Счетчик приходит в ночлежный дом, в подвале находит умирающего от бескормицы человека и учтиво спрашивает: звание, имя, отчество, род занятия; и после небольшого колебания о том, внести ли его в список как живого, записывает и проходит дальше…» писал он в статье о переписи в Москве. В конце статьи Толстой призывал к помощи этим несчастным людям не деньгами… «Почему не надеяться, что будет отчасти сделано или начато то настоящее дело, которое делается уже не деньгами, а работой, что будут спасены ослабевшие пьяницы, непопавшиеся воры, проститутки, для которых возможен возврат? Пусть не исправится все зло, но будет сознание его, и борьба с ним не полицейскими мерами, а внутренними — братским общением людей, видящих зло, с людьми, не видящими его потому, что они находятся в нем».

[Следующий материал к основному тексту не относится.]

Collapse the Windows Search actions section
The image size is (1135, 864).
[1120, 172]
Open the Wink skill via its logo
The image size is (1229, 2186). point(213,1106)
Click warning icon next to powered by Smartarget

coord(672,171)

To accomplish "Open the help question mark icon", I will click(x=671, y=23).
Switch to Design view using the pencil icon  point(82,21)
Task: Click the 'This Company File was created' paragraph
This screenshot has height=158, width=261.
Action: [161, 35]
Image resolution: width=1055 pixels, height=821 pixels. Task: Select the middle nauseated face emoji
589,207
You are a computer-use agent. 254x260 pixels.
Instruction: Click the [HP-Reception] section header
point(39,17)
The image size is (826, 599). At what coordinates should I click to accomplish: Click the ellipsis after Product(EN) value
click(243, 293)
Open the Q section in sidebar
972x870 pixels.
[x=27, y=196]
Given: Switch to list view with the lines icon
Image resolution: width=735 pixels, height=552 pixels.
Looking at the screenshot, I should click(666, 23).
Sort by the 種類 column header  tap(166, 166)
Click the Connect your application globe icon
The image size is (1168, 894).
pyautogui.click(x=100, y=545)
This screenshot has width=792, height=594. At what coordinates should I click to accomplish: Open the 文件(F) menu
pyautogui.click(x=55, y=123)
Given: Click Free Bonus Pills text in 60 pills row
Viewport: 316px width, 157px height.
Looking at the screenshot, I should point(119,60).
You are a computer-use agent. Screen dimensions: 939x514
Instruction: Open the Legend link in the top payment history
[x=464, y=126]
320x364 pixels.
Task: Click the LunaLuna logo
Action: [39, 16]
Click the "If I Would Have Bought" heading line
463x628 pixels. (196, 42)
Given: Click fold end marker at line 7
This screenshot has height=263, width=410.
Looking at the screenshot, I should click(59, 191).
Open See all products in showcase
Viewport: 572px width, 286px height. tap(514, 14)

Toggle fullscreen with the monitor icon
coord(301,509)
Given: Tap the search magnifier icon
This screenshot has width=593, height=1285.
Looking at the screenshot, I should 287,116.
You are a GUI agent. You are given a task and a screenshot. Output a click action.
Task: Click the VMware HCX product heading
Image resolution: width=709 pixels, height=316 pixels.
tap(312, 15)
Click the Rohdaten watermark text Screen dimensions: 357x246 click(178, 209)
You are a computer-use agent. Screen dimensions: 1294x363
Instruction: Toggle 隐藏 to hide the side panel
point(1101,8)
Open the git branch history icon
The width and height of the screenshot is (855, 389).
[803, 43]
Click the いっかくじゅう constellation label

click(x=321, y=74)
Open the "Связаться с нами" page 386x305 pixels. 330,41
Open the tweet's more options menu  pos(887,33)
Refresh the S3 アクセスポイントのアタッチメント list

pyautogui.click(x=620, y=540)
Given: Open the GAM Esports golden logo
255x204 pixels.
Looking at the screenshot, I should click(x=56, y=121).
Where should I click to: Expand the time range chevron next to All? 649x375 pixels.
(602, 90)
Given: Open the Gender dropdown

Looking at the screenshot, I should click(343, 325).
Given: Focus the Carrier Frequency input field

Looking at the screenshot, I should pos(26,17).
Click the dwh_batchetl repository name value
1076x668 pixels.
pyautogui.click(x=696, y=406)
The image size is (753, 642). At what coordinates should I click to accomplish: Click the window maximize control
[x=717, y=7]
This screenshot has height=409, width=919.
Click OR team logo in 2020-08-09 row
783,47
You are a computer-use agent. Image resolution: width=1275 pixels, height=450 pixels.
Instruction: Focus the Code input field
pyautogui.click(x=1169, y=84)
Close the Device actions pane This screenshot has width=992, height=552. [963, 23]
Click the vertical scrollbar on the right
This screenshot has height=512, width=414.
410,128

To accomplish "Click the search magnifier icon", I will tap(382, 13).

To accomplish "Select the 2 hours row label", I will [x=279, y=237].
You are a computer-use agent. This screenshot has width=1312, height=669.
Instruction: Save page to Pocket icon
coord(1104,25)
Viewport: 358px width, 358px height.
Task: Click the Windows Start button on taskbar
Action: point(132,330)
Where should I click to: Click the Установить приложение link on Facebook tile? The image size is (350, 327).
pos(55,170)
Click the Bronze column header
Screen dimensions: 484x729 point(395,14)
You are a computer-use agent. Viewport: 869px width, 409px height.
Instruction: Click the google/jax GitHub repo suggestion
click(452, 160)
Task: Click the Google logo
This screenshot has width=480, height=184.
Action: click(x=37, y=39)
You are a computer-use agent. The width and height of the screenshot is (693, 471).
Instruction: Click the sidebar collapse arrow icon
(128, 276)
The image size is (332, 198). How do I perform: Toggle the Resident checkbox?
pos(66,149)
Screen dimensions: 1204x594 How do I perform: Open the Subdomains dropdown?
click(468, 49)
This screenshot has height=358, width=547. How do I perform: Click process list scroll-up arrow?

Но очень скоро Толстой понял, что призыв к людям был гласом вопиющего в пустыне. Весь строй, экономическое классовое разделение, городские соблазны — породили эту нищету. Помощь отдельным лицам была или невозможна, или бесполезна. В отдельных случаях, когда Толстой помогал, люди пропивали деньги, отказывались от работы, проститутки, отвыкшие от труда, предпочитали вести ту жизнь, к которой они привыкли.